= Problem to solve =
Take each line of the records below that contains the string "Open" and copy it.

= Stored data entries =
= = = =
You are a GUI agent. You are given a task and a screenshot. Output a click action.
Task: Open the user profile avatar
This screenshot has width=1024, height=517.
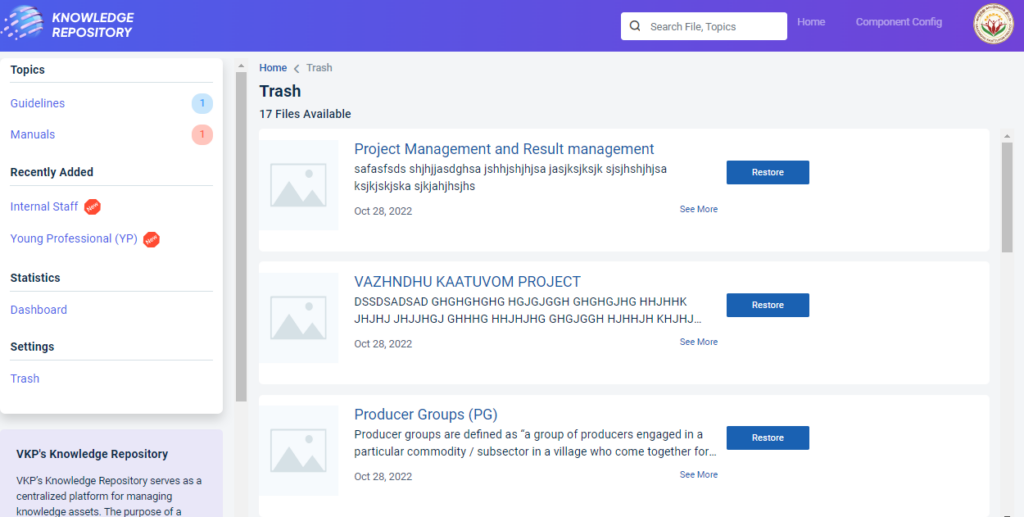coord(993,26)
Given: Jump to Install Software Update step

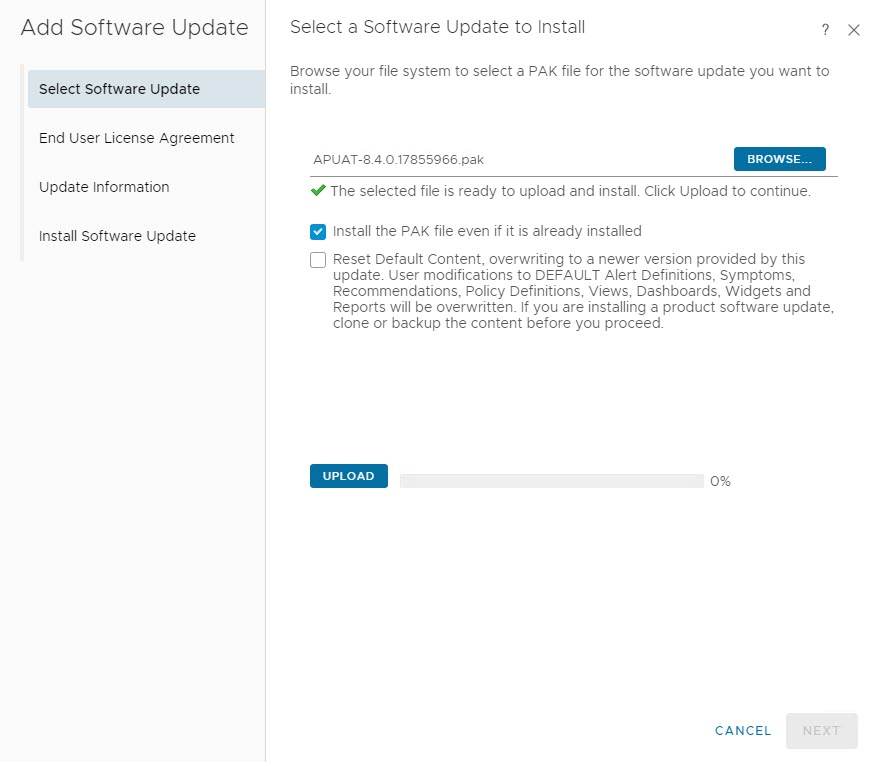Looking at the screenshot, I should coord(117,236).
= = = =
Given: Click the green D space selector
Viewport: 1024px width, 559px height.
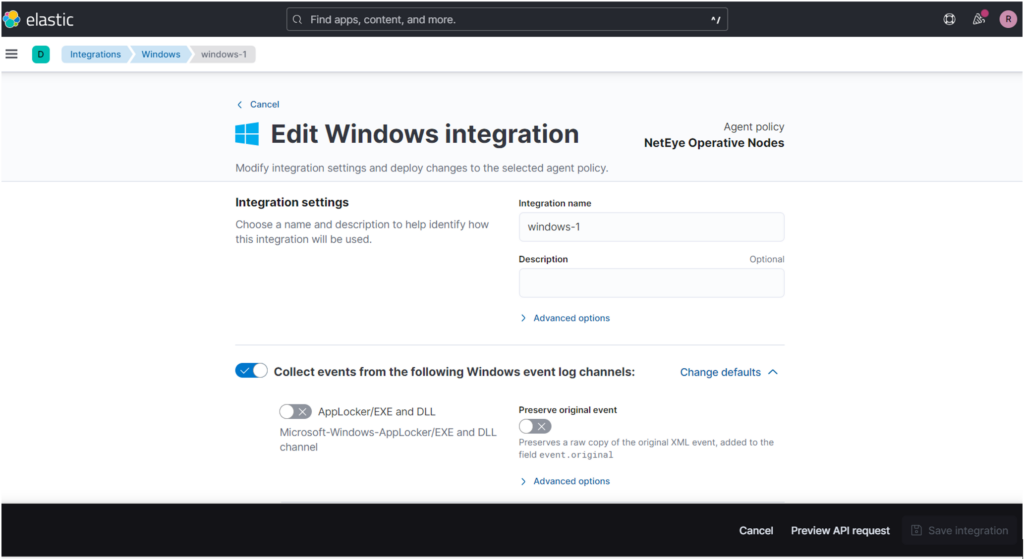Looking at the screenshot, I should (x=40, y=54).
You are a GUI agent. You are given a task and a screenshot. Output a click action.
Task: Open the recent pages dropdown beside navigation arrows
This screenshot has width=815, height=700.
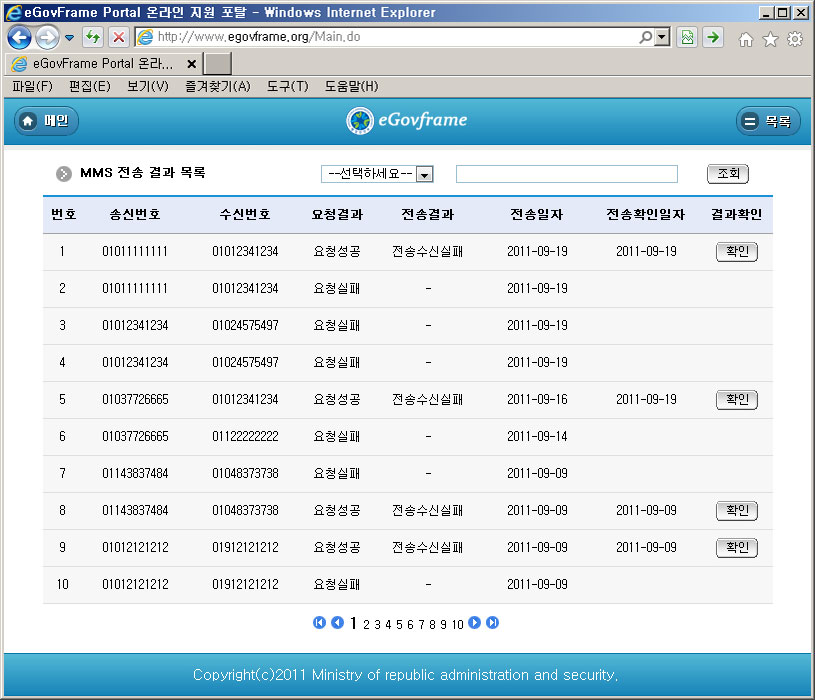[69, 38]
= = = =
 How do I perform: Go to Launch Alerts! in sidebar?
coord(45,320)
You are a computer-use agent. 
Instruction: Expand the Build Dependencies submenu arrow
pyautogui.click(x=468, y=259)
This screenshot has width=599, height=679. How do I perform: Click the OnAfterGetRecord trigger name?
= = = =
= Response below =
Task: Open the user profile avatar
Task: Open the recent pages dropdown beside navigation arrows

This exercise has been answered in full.